ANC member and anti-corruption activist Thabiso Zulu said that being shot would not deter his fight against corruption. File picture: ANA

Durban – African National Congress (ANC) member and anti-corruption activist Thabiso Zulu said on Tuesday that being shot would not deter his fight against corruption.

“Corruption steals the future of our children, hence I will not retreat even in the face of death,” said Zulu.

“I can’t delegate the fight against corruption, so I am working from my bed,” he told African News Agency (ANA).

Zulu was shot on Saturday night in the Copesville area of Pietermaritzburg while walking with friends and sustained a wound to his arm. His chest was also grazed.

He was treated in hospital and discharged himself on Sunday. He has since gone into hiding.

Zulu and fellow whistleblower Les Stuta made national headlines at the funeral service of Sindiso Magaqa, a former ANC Youth League secretary-general, in 2017, when they told mourners Magaqa had been assassinated for uncovering tender fraud related to a community hall in the uMzimkhulu area.

Magaqa was a PR councillor when he was gunned down.

Zulu made the same allegations when he appeared before the Moerane Commission, which was tasked with investigating the causes of a spate of political killings in KwaZulu-Natal since 2011. 

Zulu said he was wearing his gunshot wounds as “a badge of honour”.

“Here am I with fresh bullet wounds I sustained when ruthless and cold-blooded assassins attacked me, [but I] reiterate that I will not be deterred by any efforts to intimidate me in my fight against corruption,” said Zulu.

“I am wearing these gunshots wounds as a badge of honour to our people and renew my commitment to the National Democratic Revolution, whose logical conclusion will be a National Democratic Society. I am prepared to sacrifice my own blood, tears and sweat in order to achieve it, if need be.”

Zulu said he remained isolated, vulnerable and “at great risk”.

“Efforts to silence me will not succeed, even on my death bed I will continue to speak out against corruption, no matter who is involved.”

Since Zulu and Stuta first made public the allegations of corruption, they have had to contend with multiple death threats. After approaching police for assistance and allegedly being pushed from pillar to post, Zulu eventually approached Public Protector Busisiwe Mkhwebane for help.
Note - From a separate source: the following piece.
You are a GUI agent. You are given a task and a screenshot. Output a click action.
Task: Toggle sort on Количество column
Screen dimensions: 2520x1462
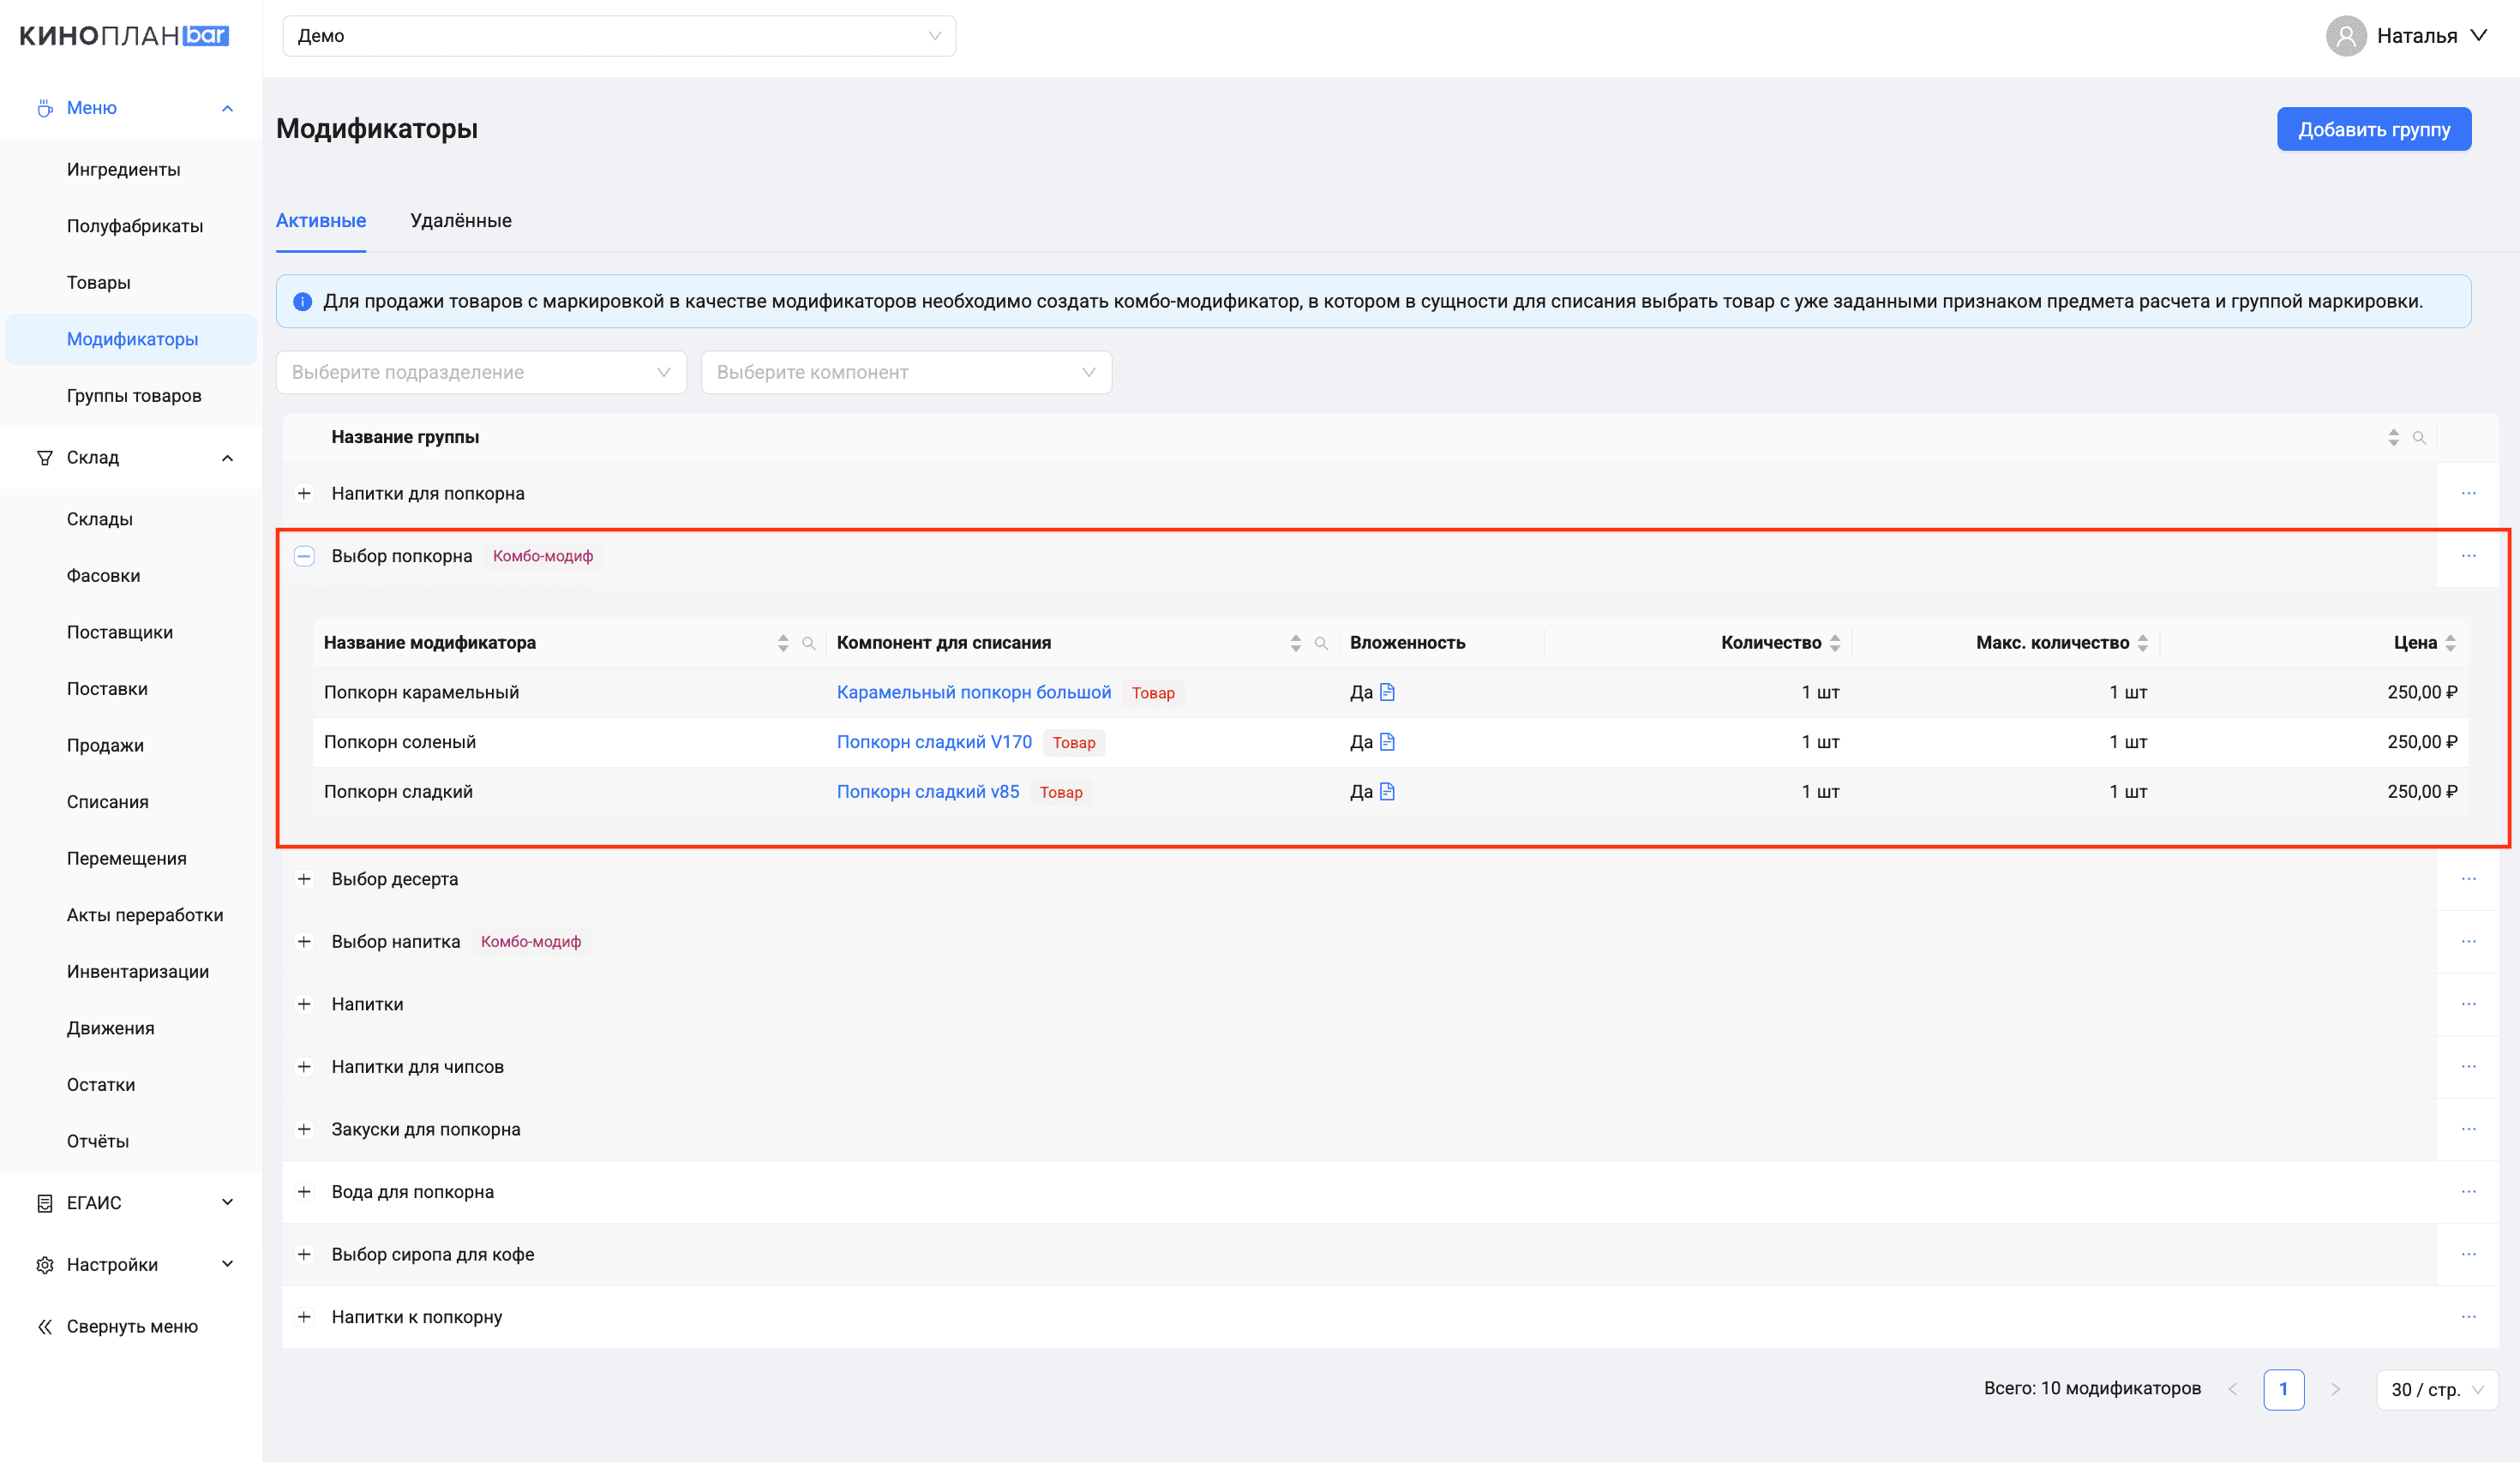point(1835,643)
In her report, Mkhwebane found that the conduct of Police Minister Bheki Cele and police constituted improper conduct “ ... and undue delay, gross negligence, and maladministration”.

Mkhwebane’s remedial actions included that Zulu and Stuta be given state-funded protection and that President Cyril Ramaphosa reprimand Cele. 

Cele has taken the report on review and Mkhwebane is opposing.

Sibonelo Myeza, Mbulelo Mpofana, and Mxolisi Ncalane were arrested for allegedly being part of the conspiracy to kill Magaqa. 

Their trial has seen several delays and was earlier this month postponed to April 2020.

Magaqa’s family have publicly stated that they do not believe the “mastermind” behind the assassination has been arrested.

The mayor of Harry Gwala District Municipality, Mluleki Ndobe, was arrested and charged with murder and attempted murder in March for allegedly being part of the plot, as was uMzimkhulu municipal manager Zweliphansi Skhosana.

The charges were provisionally withdrawn against both men due to lack of evidence.

Zulu is not on the list of witnesses set to testify at the trial.

The ANC’s KwaZulu-Natal chairman, Sihle Zikalala, who is also the province’s premier, said on Monday that he promised “urgent intervention” to ensure support and protection would be provided to Zulu.

The attack on Zulu undermined the ANC's efforts to bring about stability in the province, said Zikalala.